The results were also lack luster. The SDK took the singleton approach as well,
which seems to be the industry standard for codegen tools. The method names
were also unwieldy. It also didn't make use of pydantic and instead implemented
its own `BaseModel` class. It was built on the `requests` model and doesn't seem
to support `async` methods.
## OpenAPI Generator
This is the only one on the list that is not expressly backed by a company
whose main goal is SDK generation. It is however a very popular project with
many sponsors.
Again, I tried to generate a client from the cli using their npm package. I used
version `7.5.0` and once again gave it my API Spec. It gave a few warnings about
OpenAPI Spec v3.1 not being fully supported yet, but generated a package either
way.
I again was not too impressed with the results, however I did like it more than
liblab.
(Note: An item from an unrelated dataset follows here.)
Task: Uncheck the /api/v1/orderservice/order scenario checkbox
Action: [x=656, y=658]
The method names were also unwieldy, and the project relies on `urllib3`.
I did not see an indication of support for an `async` client.
The repo did use `pydantic` for typing and data classes, which is a plus.
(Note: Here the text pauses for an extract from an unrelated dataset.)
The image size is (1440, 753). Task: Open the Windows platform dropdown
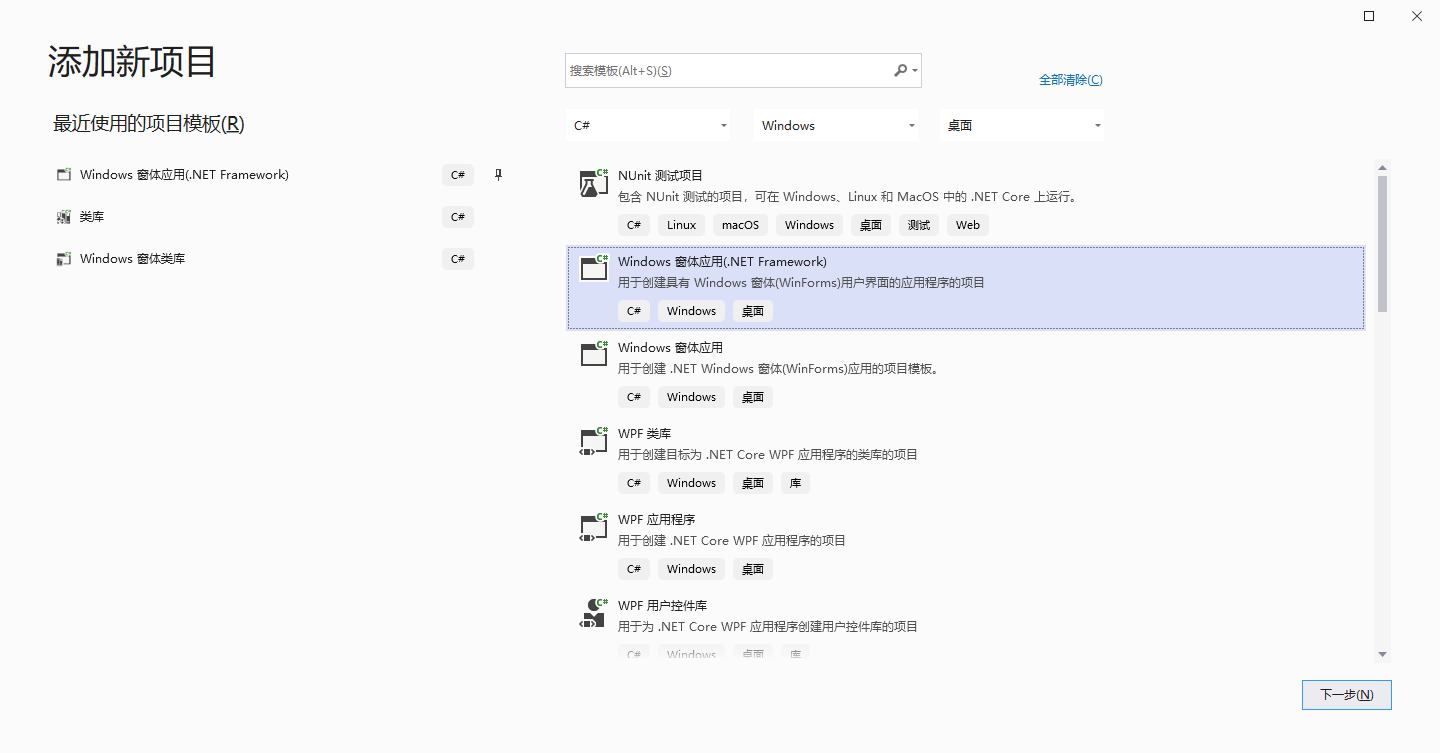point(836,124)
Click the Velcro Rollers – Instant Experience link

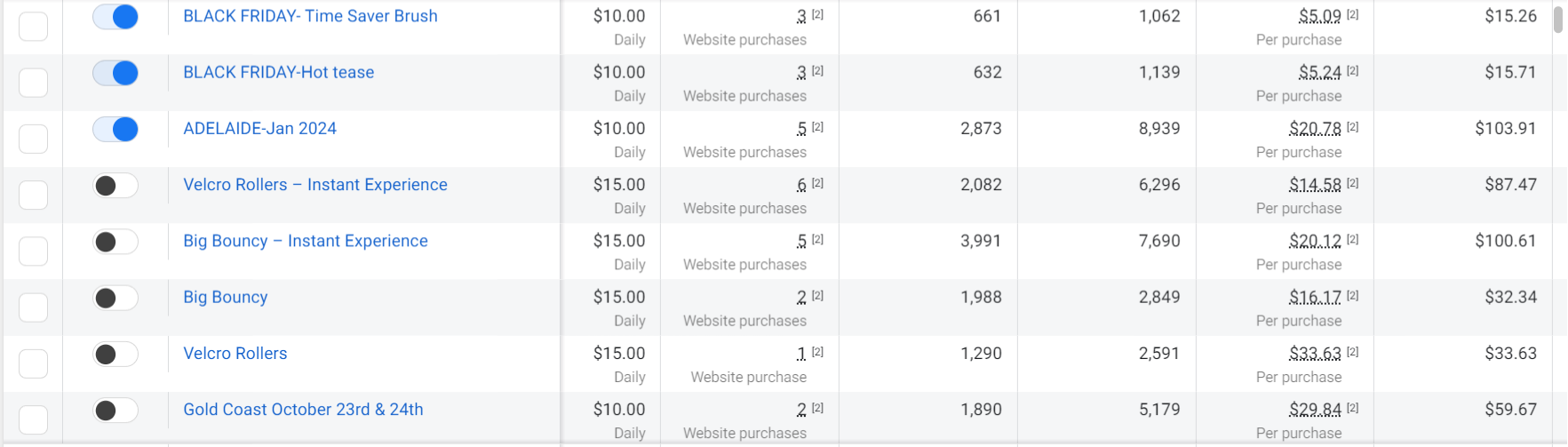click(x=314, y=185)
Once again, the sdk use the `singleton` approach.
I also did not see any indication of functionality for retry logic,
authentication, or pagination.
## Conclusion
Overall, Stainless had the results that I liked the most. With almost no work
from me, it produced a high quality SDK that designed things in a sensible way
with many built-in features such as retries, pagination, and auth.
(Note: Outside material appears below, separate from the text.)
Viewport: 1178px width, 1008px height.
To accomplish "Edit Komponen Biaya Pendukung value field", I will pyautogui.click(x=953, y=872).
All the platforms took the singleton approach with a host of data models so
there isn't much to compare in that regard.
The other platforms did not produce anything unusable, but they seemed to use
less modern features and require a lot more massaging to get a desirable result.
The docs for stainless also looked more clear, and it seems easier to add
customizations after the fact.
I will give Speakeasy some kudos for having documentation for different API
frameworks. The FastAPI one made it easy to figure out what I needed to tweak
and how to do it. The AI debugging feature was also a nice help.
What I'm looking for right now is the platform or tool that can reduce my work
the most and let me focus on other things and stainless achieved that. The
results are not perfect, but it doesn't look like it'll need more than some
slight tweaking and testing to get to a state I want.
# Results
After reaching the conclusion in the previous section, I took some time to fully
implement Stainless to make SDKs for Honcho and am proud to announce the release
of a new Python SDK, and the launch of a brand-new NodeJS SDK.
Both of these SDKs will be in separate open source repositories.
- [Honcho Python SDK](https://github.com/plastic-labs/honcho-python)
- [Honcho TypeScript SDK](https://github.com/plastic-labs/honcho-node)
Honcho will soon be available for a wide range of ecosystems and platforms,
making it even easier and more accessible to make personalized agents.